Litro do combustível já custa mais de R$ 3 no interior de SP

Distribuidores alertam para o risco de falta de gasolina nos postos nas estradas na volta do feriadão

Chico Siqueira, O Estado de S.Paulo

24 de abril de 2011 | 00h00

ESPECIAL PARA O ESTADO

ARAÇATUBA

A volta do feriadão vai doer um pouco mais no bolso dos motoristas. O preço da gasolina está sendo reajustado nos postos do interior do Estado e o combustível pode até faltar em revendedores que não tiverem estoque.

Nas regiões de São José do Rio Preto e Bauru, os postos receberam gasolina com reajuste de cinco centavos no início da semana e estão repassando os aumentos ao consumidor.

Na região de Araçatuba, o repasse chegou a dez centavos, fazendo com que os preços chegassem a R$ 3 em alguns postos. Nas estradas próximas a Bauru, o combustível custa entre R$ 2,90 e R$ 3,05. Em Rio Preto, o combustível que era vendido a R$ 2,66 subiu para até R$ 2,75.

De acordo com diretores do Sindicato do Comércio Varejista de Derivados de Petróleo do Estado de São Paulo (Sincopetro), os reajustes ocorrem devido às constantes altas de preço do álcool anidro, misturado na proporção de 25% na gasolina comum.
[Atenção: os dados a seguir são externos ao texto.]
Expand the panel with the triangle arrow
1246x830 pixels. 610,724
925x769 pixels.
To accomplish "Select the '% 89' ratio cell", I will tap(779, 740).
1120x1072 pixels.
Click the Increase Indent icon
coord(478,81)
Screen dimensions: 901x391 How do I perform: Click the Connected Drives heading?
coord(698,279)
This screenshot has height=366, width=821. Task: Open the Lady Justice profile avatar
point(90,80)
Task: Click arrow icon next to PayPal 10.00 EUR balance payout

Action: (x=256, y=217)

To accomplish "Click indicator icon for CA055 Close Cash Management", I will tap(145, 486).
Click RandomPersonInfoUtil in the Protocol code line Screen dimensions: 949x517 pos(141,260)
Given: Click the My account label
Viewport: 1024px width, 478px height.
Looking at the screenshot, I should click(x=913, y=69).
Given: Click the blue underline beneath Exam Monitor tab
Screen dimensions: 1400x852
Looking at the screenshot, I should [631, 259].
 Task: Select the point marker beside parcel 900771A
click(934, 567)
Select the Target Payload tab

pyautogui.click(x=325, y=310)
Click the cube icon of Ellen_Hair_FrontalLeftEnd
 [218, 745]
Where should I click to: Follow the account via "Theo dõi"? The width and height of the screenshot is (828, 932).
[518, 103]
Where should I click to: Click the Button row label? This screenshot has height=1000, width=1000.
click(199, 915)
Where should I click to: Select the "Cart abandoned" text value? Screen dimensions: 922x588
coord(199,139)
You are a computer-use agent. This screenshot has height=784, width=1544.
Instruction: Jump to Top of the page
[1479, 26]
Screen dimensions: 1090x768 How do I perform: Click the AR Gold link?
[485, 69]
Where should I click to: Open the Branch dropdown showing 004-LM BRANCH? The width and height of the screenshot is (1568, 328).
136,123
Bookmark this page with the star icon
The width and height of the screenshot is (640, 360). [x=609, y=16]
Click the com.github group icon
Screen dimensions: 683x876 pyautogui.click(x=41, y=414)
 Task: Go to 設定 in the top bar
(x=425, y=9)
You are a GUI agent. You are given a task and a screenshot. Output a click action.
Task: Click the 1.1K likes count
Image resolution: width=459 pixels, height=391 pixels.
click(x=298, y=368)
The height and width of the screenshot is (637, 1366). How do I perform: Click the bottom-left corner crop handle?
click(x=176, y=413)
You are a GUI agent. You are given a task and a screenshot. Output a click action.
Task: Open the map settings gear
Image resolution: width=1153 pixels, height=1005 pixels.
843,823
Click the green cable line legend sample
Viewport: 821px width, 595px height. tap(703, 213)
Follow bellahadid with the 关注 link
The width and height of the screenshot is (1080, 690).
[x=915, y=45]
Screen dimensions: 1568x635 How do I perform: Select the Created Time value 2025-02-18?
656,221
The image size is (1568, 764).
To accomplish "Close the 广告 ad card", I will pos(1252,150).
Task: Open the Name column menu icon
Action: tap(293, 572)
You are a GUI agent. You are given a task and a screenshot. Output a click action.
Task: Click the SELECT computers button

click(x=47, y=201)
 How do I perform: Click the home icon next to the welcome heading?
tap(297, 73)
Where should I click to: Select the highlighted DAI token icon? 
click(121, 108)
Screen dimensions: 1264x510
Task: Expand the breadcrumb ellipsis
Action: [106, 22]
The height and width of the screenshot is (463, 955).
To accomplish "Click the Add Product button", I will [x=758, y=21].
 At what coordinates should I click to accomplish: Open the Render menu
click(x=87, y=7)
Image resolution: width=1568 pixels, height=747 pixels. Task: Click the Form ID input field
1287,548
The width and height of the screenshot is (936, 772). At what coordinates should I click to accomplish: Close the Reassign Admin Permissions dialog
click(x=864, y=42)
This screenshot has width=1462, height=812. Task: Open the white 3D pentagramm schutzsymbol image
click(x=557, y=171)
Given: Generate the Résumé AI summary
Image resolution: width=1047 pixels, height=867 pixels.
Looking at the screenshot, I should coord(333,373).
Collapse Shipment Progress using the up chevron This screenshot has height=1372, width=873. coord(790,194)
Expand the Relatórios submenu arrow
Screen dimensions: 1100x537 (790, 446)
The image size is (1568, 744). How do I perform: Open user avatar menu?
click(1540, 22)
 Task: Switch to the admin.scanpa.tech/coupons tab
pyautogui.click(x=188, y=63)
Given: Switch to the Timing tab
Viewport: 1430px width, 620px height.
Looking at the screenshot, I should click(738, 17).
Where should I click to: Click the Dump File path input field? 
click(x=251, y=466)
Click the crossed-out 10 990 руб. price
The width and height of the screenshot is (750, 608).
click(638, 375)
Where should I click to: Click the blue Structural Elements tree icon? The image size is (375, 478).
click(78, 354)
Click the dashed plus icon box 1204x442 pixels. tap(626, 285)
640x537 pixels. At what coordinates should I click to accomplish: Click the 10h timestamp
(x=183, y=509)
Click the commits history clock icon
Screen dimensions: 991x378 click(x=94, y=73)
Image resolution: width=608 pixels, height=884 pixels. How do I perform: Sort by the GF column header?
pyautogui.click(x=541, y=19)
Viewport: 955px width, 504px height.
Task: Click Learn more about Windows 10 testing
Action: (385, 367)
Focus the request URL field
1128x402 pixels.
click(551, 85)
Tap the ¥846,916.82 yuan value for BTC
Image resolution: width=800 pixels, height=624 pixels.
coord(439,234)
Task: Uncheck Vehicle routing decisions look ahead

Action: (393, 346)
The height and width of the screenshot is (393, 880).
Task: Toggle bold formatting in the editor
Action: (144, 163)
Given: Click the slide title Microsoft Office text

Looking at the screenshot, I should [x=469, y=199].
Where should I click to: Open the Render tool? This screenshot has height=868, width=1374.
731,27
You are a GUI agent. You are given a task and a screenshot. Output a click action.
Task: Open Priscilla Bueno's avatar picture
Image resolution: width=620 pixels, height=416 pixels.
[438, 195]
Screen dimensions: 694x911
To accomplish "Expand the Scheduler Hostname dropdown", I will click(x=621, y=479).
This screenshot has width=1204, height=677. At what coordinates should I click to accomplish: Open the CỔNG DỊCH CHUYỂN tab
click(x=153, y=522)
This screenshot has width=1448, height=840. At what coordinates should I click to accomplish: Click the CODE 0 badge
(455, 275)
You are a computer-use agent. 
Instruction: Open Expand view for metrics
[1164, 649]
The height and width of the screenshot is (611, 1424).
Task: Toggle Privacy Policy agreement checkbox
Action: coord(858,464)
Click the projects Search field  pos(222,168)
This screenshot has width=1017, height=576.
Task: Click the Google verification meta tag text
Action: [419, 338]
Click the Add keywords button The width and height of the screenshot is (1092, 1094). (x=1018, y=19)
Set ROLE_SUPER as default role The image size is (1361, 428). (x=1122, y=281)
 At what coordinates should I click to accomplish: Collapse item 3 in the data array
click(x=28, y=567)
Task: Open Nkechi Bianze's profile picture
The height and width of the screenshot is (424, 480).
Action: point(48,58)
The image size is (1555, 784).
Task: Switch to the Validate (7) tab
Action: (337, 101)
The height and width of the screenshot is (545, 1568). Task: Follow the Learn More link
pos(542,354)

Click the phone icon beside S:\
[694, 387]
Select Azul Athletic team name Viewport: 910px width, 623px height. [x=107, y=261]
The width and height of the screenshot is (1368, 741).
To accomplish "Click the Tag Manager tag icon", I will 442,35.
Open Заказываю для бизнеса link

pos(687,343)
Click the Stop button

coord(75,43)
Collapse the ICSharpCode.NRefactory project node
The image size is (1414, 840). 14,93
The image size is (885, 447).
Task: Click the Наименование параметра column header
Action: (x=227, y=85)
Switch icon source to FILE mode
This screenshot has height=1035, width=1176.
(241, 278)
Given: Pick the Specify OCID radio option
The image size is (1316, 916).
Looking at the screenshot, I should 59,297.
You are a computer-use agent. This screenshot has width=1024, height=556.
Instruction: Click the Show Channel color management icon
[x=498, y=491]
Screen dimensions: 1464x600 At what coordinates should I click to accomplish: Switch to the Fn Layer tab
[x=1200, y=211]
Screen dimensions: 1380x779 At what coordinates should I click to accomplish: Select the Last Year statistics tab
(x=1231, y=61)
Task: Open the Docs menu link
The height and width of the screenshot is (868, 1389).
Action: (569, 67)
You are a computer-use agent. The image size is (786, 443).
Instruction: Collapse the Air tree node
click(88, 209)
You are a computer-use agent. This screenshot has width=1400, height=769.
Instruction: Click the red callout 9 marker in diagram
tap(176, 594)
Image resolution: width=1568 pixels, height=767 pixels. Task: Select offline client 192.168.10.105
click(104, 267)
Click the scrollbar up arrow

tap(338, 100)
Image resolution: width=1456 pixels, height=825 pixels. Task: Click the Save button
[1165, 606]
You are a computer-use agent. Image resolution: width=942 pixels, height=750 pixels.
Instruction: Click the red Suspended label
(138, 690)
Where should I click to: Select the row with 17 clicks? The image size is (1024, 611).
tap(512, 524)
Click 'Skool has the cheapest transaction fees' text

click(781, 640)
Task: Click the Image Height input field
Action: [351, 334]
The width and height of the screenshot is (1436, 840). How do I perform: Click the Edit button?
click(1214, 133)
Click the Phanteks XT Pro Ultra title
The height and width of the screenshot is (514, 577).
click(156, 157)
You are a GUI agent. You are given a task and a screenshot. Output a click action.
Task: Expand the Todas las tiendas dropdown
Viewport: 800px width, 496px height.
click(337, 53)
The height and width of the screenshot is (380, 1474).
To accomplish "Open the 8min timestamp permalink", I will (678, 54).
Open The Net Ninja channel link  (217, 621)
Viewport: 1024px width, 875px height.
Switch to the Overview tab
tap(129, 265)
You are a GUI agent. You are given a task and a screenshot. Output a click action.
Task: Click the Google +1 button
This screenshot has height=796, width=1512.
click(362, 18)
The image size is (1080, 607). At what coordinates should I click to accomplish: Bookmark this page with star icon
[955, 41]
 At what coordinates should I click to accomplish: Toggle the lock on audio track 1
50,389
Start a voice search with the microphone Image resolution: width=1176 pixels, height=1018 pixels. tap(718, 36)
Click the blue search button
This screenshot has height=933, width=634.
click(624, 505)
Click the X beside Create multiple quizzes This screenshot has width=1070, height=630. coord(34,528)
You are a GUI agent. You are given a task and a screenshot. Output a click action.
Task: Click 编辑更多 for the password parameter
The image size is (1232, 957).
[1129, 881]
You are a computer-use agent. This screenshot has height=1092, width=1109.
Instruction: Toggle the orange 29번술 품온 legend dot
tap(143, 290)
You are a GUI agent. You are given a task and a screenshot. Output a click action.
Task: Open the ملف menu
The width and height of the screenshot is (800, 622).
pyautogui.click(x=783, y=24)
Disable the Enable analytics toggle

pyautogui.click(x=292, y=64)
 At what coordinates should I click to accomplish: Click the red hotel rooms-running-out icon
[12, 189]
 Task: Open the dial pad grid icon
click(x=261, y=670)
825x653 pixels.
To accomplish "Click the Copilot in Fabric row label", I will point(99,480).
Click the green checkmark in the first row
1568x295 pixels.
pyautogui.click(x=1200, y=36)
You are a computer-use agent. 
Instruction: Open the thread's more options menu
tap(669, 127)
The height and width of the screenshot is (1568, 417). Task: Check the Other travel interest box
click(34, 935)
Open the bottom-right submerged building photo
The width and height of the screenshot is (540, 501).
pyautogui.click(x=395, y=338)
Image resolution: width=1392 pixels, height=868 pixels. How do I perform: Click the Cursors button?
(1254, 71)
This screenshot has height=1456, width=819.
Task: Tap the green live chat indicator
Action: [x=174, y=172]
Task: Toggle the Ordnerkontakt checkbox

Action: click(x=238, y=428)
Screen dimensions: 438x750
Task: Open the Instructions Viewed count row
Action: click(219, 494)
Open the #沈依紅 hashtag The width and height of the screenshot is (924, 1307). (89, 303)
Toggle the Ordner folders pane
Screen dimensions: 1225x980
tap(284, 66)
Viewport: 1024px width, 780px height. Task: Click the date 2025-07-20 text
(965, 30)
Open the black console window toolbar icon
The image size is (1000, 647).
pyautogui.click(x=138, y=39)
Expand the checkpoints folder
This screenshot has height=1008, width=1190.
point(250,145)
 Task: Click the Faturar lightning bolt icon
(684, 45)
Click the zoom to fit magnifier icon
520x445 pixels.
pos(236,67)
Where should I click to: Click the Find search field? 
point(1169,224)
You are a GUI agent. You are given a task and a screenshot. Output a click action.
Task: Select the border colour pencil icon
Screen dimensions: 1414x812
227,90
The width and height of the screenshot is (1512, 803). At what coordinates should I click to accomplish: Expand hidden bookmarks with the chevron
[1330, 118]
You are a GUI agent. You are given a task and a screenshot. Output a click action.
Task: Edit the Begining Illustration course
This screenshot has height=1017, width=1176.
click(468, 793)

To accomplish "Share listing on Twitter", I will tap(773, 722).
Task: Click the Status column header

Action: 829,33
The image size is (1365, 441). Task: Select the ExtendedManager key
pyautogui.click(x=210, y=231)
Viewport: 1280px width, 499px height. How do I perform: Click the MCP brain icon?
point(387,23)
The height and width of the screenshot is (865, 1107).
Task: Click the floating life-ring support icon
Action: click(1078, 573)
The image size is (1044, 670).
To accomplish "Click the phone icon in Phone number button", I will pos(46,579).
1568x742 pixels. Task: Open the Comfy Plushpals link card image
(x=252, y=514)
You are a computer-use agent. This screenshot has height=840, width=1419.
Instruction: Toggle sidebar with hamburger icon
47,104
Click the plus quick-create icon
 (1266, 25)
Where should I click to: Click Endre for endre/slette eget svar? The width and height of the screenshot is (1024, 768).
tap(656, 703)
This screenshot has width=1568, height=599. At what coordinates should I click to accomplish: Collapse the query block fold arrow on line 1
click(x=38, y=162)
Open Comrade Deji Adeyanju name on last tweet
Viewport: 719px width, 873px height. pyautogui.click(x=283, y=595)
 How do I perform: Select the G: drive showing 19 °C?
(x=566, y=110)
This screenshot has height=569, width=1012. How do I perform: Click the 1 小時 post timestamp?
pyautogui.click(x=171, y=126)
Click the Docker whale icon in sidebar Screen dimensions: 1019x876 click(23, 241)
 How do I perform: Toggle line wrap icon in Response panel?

Entre 1.º e 20 de abril, o preço do anidro acumula alta de 34,78%, segundo o Centro de Estudos Avançados em Economia Aplicada (Cepea) da Escola Superior de Agricultura Luís de Queiroz, da Universidade de São Paulo (USP).

O anidro, que já acumulava alta de 15,92% na semana passada, subiu mais 8,8% em três dias (de 18 a 20 de abril), passando de R$ 2,4727 para R$ 2,6922 nas usinas paulistas. E o álcool hidratado, que vinha em ritmo de queda, também subiu nos três dias - 2,6% -, passando de R$ 1,3843 para R$ 1,4205.

Para complicar, a produção do anidro ainda é baixa diante da alta demanda causada pela migração em massa dos motoristas de carros flex, que deixaram o etanol para fazer uso da gasolina. "Pode ser que venhamos sentir a falta de gasolina nos próximos dias", afirma o diretor do Sincopetro de Rio Preto, Roberto Uehara. Ele lembra que o diretor de Abastecimento da Petrobrás, Paulo Roberto Costa, reconheceu essa possibilidade ao comentar que postos do País poderão ficar ser gasolina por conta da falta de anidro para mistura.

Alternativa. O aumento da produção das usinas é visto como a saída mais viável para o problema, na visão dos empresários. "A solução definitiva é a regulamentação do setor, que não tem estoque regulador para atender os problemas de entressafra", afirma Otávio Uchyiama, diretor do Sincopetro em Araçatuba.

A redução da mistura do anidro, segundo ele, é vista com reservas, porque a Petrobrás também tem dificuldades para comprar gasolina. Outra alternativa seria reduzir a tributação sobre a gasolina para impedir que a elevação dos preços na refinaria chegue ao varejo.